Two more residents from the Holyoke Soldiers’ Home who were believed to have been infected with COVID-19 have died and an additional employee has tested positive for the coronavirus.
Officials for the Executive Office of Health and Human Services announced Wednesday that a total of 24 residents are believed to have now died of COVID-19 since the first veteran tested positive for the disease on March 21. Tests have confirmed 20 people who have died suffered from COVID-19 while three tests are pending and one is unknown. Three more residents died in the same time frame from other causes.
There are currently 62 residents who have tested positive and are being treated at the Holyoke Soldiers’ Home or at hospitals, state officials said.
About 210 veterans lived at the state-operated home when the virus hit.
A total of 134 residents have tested negative, 91 remain living at the Soldiers’ Home and another 46 have been transferred to a unit at the Holyoke Medical Center to keep them safe from the spreading virus, officials said.
“All veterans who have tested negative are being continuously evaluated by clinicians and tests are reordered based on medical status,” officials said. “The team has ordered retesting for 18 veterans as of today and will continue to reorder additional tests.”
All veterans at the Soldiers’ Home were tested by March 31 but statistics show at least six of the people who tested negative have since contracted COVID-19.
By Wednesday, 68 staff members have tested positive for COVID-19 and 210 have tested negative. Testing was expected to be completed on Wednesday for all on-site employees and those who are on medical leave or are working offsite also have the option of being tested, officials said.
After learning that multiple residents had died of COVID-19 and more were infected with the virus, a team from Health and Human Services visited the Soldiers’ Home on March 30 to examine the situation.
By the end of the day officials had placed Superintendent Bennett Walsh on paid administrative leave and Val Liptak, a registered nurse and CEO of Western Massachusetts Hospital in Westfield, was tapped to take over the administrative role. Chief Operating Officer Anthony DiStefano is overseeing day-to-day operations of the facility.

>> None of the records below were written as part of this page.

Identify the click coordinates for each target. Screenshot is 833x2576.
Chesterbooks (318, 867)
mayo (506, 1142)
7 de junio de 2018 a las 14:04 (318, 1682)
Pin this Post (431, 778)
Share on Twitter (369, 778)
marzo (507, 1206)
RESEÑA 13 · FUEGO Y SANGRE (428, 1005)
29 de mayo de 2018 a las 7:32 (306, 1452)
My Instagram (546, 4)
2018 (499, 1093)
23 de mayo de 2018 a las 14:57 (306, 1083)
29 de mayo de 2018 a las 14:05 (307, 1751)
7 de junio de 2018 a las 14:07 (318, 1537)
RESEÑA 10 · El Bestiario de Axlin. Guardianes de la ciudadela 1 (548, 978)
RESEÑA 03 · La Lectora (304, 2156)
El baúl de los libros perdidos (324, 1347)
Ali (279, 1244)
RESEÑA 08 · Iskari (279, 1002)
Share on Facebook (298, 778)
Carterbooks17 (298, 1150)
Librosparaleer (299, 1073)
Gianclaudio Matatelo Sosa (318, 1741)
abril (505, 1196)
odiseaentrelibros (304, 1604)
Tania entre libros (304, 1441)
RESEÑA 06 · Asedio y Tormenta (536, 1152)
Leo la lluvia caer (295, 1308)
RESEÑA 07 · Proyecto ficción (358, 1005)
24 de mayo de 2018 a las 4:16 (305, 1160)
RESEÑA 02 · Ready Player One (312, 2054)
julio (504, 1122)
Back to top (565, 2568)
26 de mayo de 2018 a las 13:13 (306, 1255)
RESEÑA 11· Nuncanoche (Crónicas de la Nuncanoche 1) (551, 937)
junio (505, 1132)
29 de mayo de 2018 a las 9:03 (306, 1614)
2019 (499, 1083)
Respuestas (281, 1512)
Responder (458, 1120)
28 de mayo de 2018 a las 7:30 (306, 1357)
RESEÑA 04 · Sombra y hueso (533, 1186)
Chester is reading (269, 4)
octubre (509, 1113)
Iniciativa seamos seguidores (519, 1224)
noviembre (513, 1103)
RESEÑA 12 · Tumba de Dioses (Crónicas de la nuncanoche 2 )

The state also formed an onsite clinical command team made up of medical, epidemiological, and operational experts to respond to the outbreak. The National Guard is also assisting and augmenting the depleted staff.
Walsh has denied any wrong-doing in the management of the facility and said he welcomes the results of the Governor’s office investigation. In a written statement, he offered his sympathy to the families of the veterans and thanked staff for their dedication.
Three separate investigations into what happened at the home have now been ordered by Gov. Charlie Baker, area legislators and Attorney General Maura Healey.
Officials at the state also continue to improve communications with families who have complained they were left in the dark for days and weeks about the spreading virus and the health conditions of their relatives in the home.
Social workers were brought to the Soldiers’ Home on Monday to assist nurse case managers with helping families connect with residents since visiting has been prohibited starting on March 14. Several families have said they have been able to communicate with veterans using Facetime set up by staff.
By Tuesday all relatives who have written permission to receive information about a veteran have been contacted and received a clinical update on the resident. The team will also be reaching out to families to establish regular contact, officials said.